- [EXTRACT PROVIDED]:
----------

Secretary General of ALBA
- Incumbent
- Assumed office 14 December 2020
- Preceded by: David Choquehuanca

Permanent Representative of Bolivia to the United Nations
- In office 5 September 2012 – 10 November 2019
- President: Evo Morales
- Preceded by: Pablo Solón Romero
- Succeeded by: Rubén Dario Cuellar

Minister of Government
- In office January 2010 – 27 September 2011
- Minister: Evo Morales
- Preceded by: Alfredo Rada
- Succeeded by: Wilfredo Chávez

Vice Minister of Coordination with Social Movements
- In office January 2007 – January 2010

Personal details
- Born: 13 March 1972 (age 54) Cochabamba, Bolivia
- Party: MAS-IPSP
- Occupation: Human rights advocate, diplomat, politician

= Sacha Llorenti =

Sacha Sergio Llorenti Soliz (born 13 March 1972) is the Secretary General of ALBA–TCP and the previous Permanent Representative to the United Nations and Ambassador of Bolivia to the United Nations from September 2012 until November 2019. He is a former Bolivian government official, published author and past president (for two years) of Bolivia's Permanent Assembly for Human Rights.

==Biography==
Llorenti was born on 13 March 1972. He holds a bachelor's degree in law from the University of Saint Andres and the University of Aquino Bolivia.

From 2003 to 2005, Llorenti served as President of the Permanent Assembly of Human Rights. In 2005, he was Dean of the Faculty of Social and Humanistic Sciences at the University of Aquino Bolivia.

He served as Vice Minister for Coordination with Social Movements and Civil Society between 2007 and 2010, and was elevated to Minister of Government (or Interior Minister) in January 2010, until September 2011.

In 2011, representatives from the Isiboro Sécure National Park and Indigenous Territory (TIPNIS) were marching from Trinidad to La Paz in order to protest a planned highway through their land when they were violently intercepted by police. Llorenti's capacity as Minister of Government led to his indictment, and after an initial acquittal, several procedural irregularities led an appeal to the Constitutional Court. It was blocked due to an administrative technicality. As of July, 2018, no authority has been held responsible for the repression, and protests continue against the former Minister.

----------

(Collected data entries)

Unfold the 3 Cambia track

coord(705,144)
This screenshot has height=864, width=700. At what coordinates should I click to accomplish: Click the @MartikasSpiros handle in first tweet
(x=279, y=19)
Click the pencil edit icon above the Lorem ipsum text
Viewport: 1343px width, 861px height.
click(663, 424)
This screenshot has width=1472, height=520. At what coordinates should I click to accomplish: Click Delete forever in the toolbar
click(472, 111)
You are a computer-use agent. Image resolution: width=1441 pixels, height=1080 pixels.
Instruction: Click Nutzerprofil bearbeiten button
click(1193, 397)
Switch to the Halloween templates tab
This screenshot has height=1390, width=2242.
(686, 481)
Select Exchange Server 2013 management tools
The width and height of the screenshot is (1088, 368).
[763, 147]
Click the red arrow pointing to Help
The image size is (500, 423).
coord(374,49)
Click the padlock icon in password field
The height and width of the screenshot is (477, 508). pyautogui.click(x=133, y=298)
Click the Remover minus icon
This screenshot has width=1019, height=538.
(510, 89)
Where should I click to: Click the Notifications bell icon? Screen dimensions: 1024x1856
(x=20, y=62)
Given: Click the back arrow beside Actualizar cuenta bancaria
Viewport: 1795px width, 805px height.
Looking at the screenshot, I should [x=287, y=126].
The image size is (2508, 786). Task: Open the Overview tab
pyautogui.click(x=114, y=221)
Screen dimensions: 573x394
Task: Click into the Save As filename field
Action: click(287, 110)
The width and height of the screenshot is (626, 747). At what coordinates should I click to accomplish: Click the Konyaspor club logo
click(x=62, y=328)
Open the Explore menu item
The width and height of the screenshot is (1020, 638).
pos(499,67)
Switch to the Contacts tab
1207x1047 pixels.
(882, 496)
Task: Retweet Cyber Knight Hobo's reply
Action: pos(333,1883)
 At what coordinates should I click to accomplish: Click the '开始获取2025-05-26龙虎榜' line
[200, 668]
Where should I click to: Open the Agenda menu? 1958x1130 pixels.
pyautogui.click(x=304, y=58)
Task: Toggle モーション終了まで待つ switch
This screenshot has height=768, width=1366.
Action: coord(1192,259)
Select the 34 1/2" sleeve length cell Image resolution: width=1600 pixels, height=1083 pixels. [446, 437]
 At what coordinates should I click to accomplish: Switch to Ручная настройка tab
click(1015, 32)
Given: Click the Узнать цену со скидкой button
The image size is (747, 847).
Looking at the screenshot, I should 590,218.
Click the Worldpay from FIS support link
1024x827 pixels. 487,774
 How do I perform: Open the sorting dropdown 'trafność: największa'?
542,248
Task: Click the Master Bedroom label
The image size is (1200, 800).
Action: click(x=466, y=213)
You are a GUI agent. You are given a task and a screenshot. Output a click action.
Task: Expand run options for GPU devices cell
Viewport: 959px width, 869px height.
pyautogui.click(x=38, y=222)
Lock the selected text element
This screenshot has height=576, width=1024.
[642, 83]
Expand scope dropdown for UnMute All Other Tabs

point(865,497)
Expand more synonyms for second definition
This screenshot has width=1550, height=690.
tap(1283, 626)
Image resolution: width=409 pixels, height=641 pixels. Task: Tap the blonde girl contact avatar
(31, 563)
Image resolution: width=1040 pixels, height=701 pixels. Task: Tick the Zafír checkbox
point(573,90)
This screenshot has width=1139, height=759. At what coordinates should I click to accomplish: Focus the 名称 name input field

----------

- [TO DO]:
1. Answer these about the Sacha Llorenti profile:
(a) In what city was Llorenti born?
(b) Who held the post of Secretary General of ALBA before him?
(c) In 2011, the TIPNIS representatives were marching from which place to which place?
2. Write out the stretch of the Sacha Llorenti profile from "From 2003 to" through "at the University of Aquino Bolivia.", substituting "Rector" for "Dean".
The records have nothing to do with this.

- [RESULTS OF THE TASKS]:
1.
(a) Cochabamba, Bolivia
(b) David Choquehuanca
(c) From Trinidad to La Paz

2.
From 2003 to 2005, Llorenti served as President of the Permanent Assembly of Human Rights. In 2005, he was Rector of the Faculty of Social and Humanistic Sciences at the University of Aquino Bolivia.